ЗАДАНИЕ:
По отрывку о Симоне Чиковани ответьте на три вопроса:
(a) Какое стихотворение Чиковани при его жизни обычно включали в русские сборники?
(b) Как зовут коня, который в стихотворении ныряет в метели?
(c) Кому поэт говорит «здравствуй»?

ЦИТИРУЕМЫЙ ОТРЫВОК:
При жизни Чиковани в русские сборники обычно включалось только одно его стихотворение этой поры — «Дорога», но и оно дает нам достаточное представление о поэтической работе Симона Чиковани 20-х годов:
По рельсам, по степи, по знойной долине,
не оскудевая, как свист соловья,
летит она, в свивах бесчисленных линий,
прямая, ночная дорога моя.
Республика правды, труда и свободы!
За свистом, за степью, за цепью колес
вот желтое небо в кустах непогоды
орлами за мной из-за гор понеслось.
…Ты, родина всех человеческих стран,
ты, родина радости, здравствуй, Россия!
Какими дорогами ни колеси я,
найду по морям, по полям, по кострам,
по горным тропам, за Азовом и Понтом
глаза золотые от хлеба твои,
и кожу, покрытую бисером потным,
и чащу, где льются в ночи соловьи.
Где рельсы и свищут, и льются, и стелют
огни по уже пролетевшим огням,
где конь мой Мерани ныряет в метели
в безжалостной жадности к будущим дням.

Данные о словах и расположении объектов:
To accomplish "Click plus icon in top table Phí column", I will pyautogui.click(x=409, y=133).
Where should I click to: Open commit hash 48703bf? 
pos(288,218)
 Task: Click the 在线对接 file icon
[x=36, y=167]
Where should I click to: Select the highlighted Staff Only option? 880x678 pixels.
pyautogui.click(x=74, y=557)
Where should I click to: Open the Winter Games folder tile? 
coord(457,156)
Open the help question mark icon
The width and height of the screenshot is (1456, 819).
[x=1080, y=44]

ОТВЕТ:
(a) «Дорога».
(b) Мерани.
(c) России.